The CCC’s chair, Lord Deben, said:
“We have really got to say that whatever we do, large or small, we have to test it against its contribution to net zero.”
The report called for reform of the planning system to deliver low-carbon and climate-resilient measures.
It said the current Planning Bill does not ensure that developments and infrastructure are compliant with Net Zero and appropriately resilient to climate change. It would be serious were this opportunity to be missed, the CCC said.
Lord Deben said:
“Unless net zero is as central to planning as the chancellor has made it to the decision-making of the Bank of England, then frankly we are not going to reach that end.”
Failure to deliver
The CCC criticised ministers for their failure to deliver on climate promises. 2020 had been “marred by uncertainty and delay to a host of new climate strategies”, it said.
“Those that have emerged have too often missed the mark. With every month of inaction, it is harder for the UK to get on track.”
The government was accused of “a high-stakes gamble” by focussing everything on a new net zero strategy in the autumn.
The report called for publication of the strategy, with clear policy plans, backed fully by the Treasury, before the COP26 climate summit, hosted by the UK in November.
It also had more than 200 recommendations for individual government departments.
It said reducing demand for fossil fuels and the emissions footprint of UK oil and gas production and processing were key to limiting the impact on global greenhouse gas emissions.

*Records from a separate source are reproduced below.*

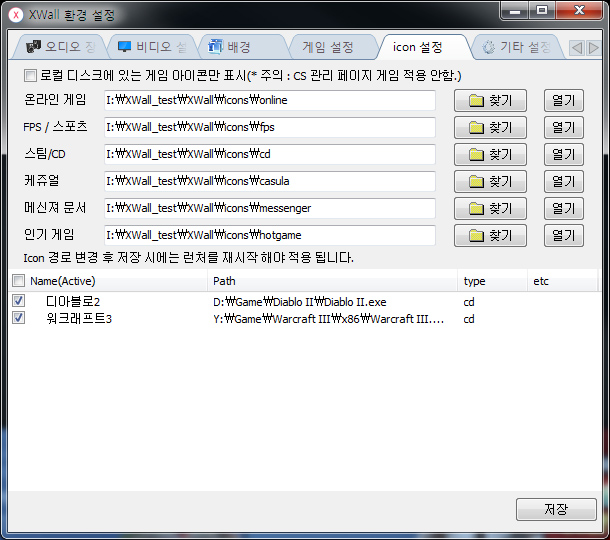Image resolution: width=610 pixels, height=540 pixels.
Task: Click 찾기 folder button for 캐쥬얼
Action: click(490, 182)
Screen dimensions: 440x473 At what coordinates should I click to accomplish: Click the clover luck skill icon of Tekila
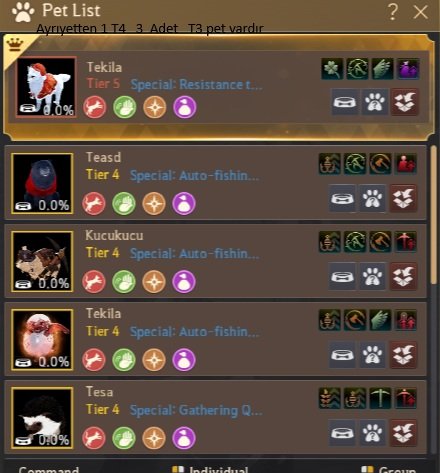tap(332, 69)
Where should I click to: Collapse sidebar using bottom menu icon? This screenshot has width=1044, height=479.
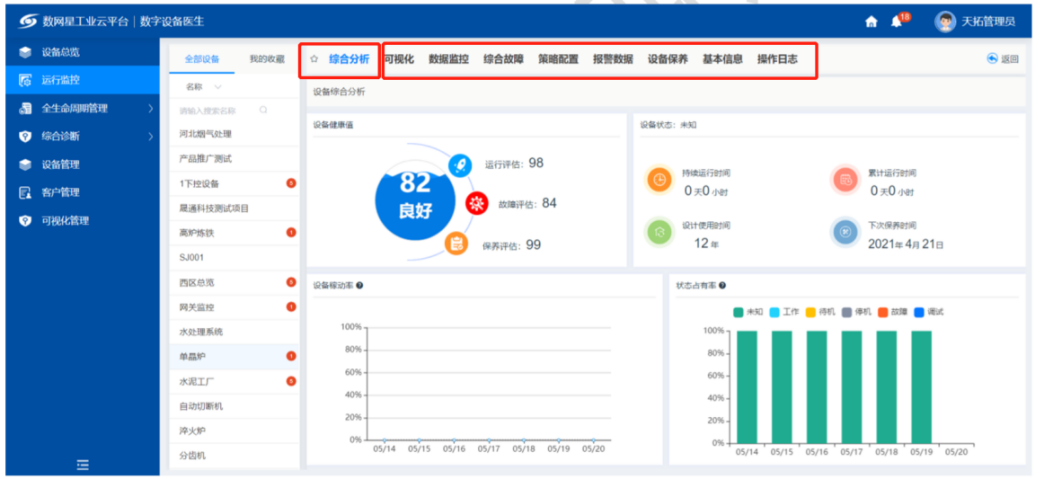(x=82, y=464)
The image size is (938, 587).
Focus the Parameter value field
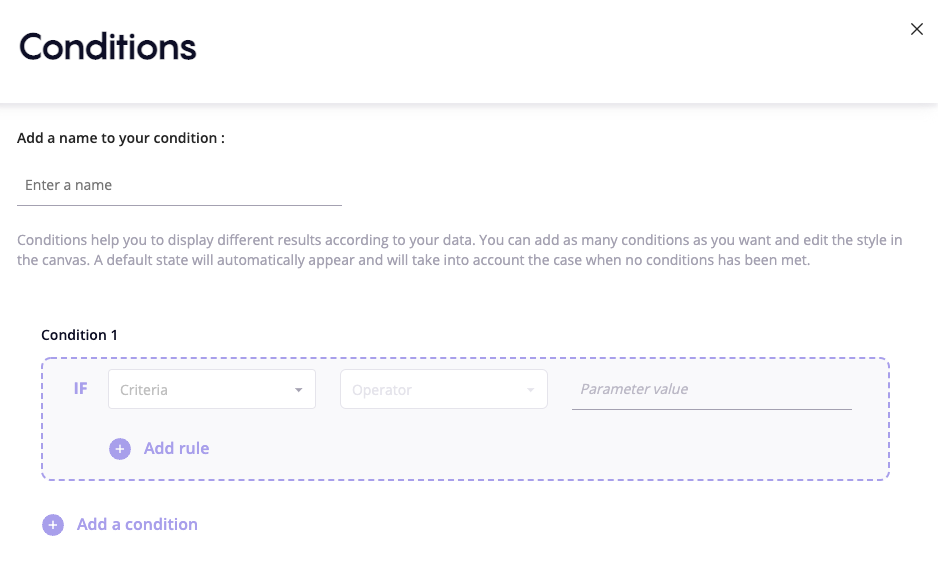pos(710,389)
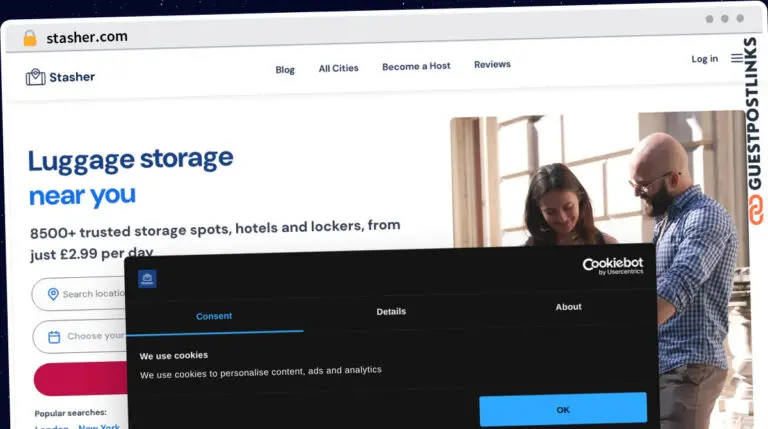The image size is (768, 429).
Task: Click the Log in link
Action: [704, 59]
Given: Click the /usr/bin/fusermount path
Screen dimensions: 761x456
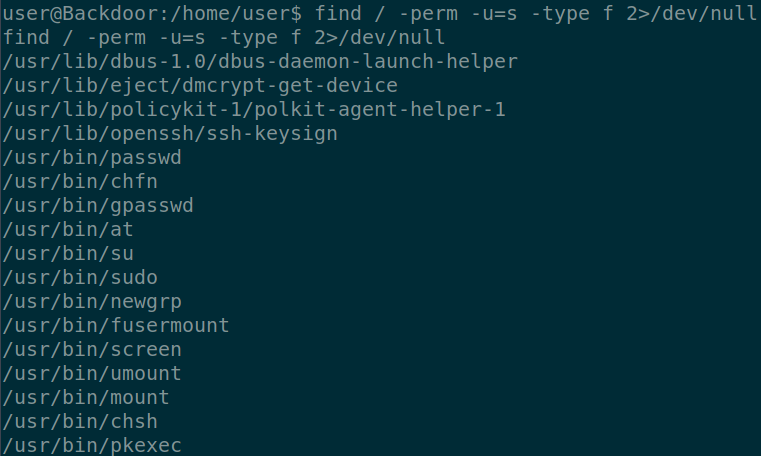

It recommended policies to reduce upstream emissions from oil and gas production by 68% by 2030, relative to 2018 levels. Flaring and venting should be permitted only for safety reasons from 2025.
Friends of the Earth’s policy head Mike Childs said:
“The committee’s criticisms are spot on. Without a detailed strategy for combatting the climate crisis, government promises to decarbonise the economy are simply more hot air.
“The Prime Minister must urgently set out his government’s blueprint for slashing emissions in key areas such as homes and transport. With no climate action plan and his government’s support for more roads, runways and an overseas gas mega project, Boris Johnson risks being a laughing stock at the UN climate summit in Glasgow later this year.
“The Chancellor’s role in delivering net zero is crucial – unfortunately this year’s Budget did little to demonstrate the Treasury’s enthusiasm for building back greener.
“It’s time to seize the new jobs and other opportunities that developing a green economy will bring or be left dealing with the fall-out of more floods, wildfires and droughts in a climate crisis spinning rapidly out of control.”